* TEXTO DE LEITURA
........

Estado de Minas 04/03/2013
Banda
resistente. Assim Caetano Veloso definiu a conterrânea Cascadura. Não é
para menos. Em 21 de abril de 1992, o vocalista Fábio Cascadura e
companheiros ainda titubeavam em se tornar um conjunto musical quando
foram surpreendidos com o convite para a estreia. “Tocávamos na garagem
do prédio e havia festa em um dos apartamentos. Um dos artistas não
apareceu e nos perguntaram se queríamos subir”, lembra ele. De lá para
cá, já são 20 anos de trajetória independente.
Pode parecer
estranho a ouvidos acostumados ao axé, mas a música da terra de Dorival
Caymmi, dos Novos Baianos e da Tropicália vai – e sempre foi – muito
além dos ritmos consagrados no carnaval de Salvador. A variedade da cena
roqueira soteropolitana parecia restrita aos porões do underground. Mas
isso é passado. Sobretudo agora, quando fronteiras e rótulos estão cada
vez mais em desuso.
“Hoje, a conjuntura musical na Bahia é de
comunicação intensa. Ouvimos outras bandas e dizemos: ‘Isso é
sensacional, vamos tentar responder no mesmo nível’”, conta Fábio. Têm
se destacado não só os trabalhos da Cascadura, mas de Lucas Santanna,
Orkestra Rumpilezz, Baiana System e Márcia Castro. “Somos baianos que
percebemos a necessidade de dizer: qual é a música da Bahia hoje?”,
resume o líder da Cascadura.
Há dois anos de volta à faculdade
de história, Fábio leva a questão quase ao pé da letra. Aleluia, o álbum
duplo que recebeu elogios rasgados de Caetano Veloso, sintetiza parte
da busca da banda – e do vocalista em particular – de se reconhecer como
soteropolitana. Essa turma se propõe a repensar os símbolos da Bahia
contemporânea.
Lançado para comemorar as duas décadas do grupo,
Aleluia é fruto de muitas reflexões. Diferentemente dos quatro álbuns
anteriores, ele envolveu pesquisa de cerca de dois anos. Recém-chegada
de experiência em São Paulo, a Cascadura – também formada por Thiago
Trad (bateria), Tu Txai (guitarras), Cadinho (baixo) e Nielton Marinho
(percussão) – buscou falar mais de sua terra. “Começamos a dialogar com
os artistas, a literatura, a filmografia e a produção cultural.
Queríamos levantar problemáticas”, conta Fábio.
Pouco a pouco,
as inquietações coletivas foram se transformando em música. Mais
precisamente, em 22 canções divididas em dois CDs – mas nada, digamos,
bairrista. A letras falam de temas não necessariamente ligados à capital
baiana. Na mesma proporção em que explora o som pesado das guitarras e a
bateria marcada, o repertório traz percussão, metais e até instrumentos
“eruditos”, como flauta, violino e oboé.

........

* Registros de um conjunto de dados de apontamento
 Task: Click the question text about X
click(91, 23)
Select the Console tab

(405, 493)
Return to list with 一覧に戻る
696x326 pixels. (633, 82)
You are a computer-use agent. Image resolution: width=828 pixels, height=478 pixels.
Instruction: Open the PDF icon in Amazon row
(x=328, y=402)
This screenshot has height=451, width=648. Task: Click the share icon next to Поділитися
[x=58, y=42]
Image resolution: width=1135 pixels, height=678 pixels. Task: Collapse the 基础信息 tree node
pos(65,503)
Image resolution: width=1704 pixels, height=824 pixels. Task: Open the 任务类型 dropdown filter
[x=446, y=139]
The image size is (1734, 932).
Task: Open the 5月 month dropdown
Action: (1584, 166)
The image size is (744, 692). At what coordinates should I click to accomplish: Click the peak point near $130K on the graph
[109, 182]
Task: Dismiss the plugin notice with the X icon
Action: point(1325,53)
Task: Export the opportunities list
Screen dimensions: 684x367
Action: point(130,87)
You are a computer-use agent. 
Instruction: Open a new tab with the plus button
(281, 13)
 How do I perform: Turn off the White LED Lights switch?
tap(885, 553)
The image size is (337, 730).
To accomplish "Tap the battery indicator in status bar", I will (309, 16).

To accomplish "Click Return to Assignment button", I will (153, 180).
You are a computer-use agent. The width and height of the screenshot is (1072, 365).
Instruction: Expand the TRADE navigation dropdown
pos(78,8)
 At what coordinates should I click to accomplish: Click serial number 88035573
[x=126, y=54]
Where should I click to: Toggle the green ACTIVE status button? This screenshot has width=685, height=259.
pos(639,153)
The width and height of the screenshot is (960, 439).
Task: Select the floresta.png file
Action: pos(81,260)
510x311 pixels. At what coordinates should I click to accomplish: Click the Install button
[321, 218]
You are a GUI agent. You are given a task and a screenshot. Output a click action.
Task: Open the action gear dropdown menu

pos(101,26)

........

* INSTRUÇÕES DAS TAREFAS
(1) No texto sobre a banda Cascadura, quantas canções compõem o álbum Aleluia?
(2) Reproduza o trecho do texto sobre a banda Cascadura entre "Pode parecer" e "mais em desuso.", inclusive.
A listagem é um material à parte, sem relação com o texto.

* RESPOSTAS DAS TAREFAS
(1) São 22 canções, divididas em dois CDs.

(2)
Pode parecer
estranho a ouvidos acostumados ao axé, mas a música da terra de Dorival
Caymmi, dos Novos Baianos e da Tropicália vai – e sempre foi – muito
além dos ritmos consagrados no carnaval de Salvador. A variedade da cena
roqueira soteropolitana parecia restrita aos porões do underground. Mas
isso é passado. Sobretudo agora, quando fronteiras e rótulos estão cada
vez mais em desuso.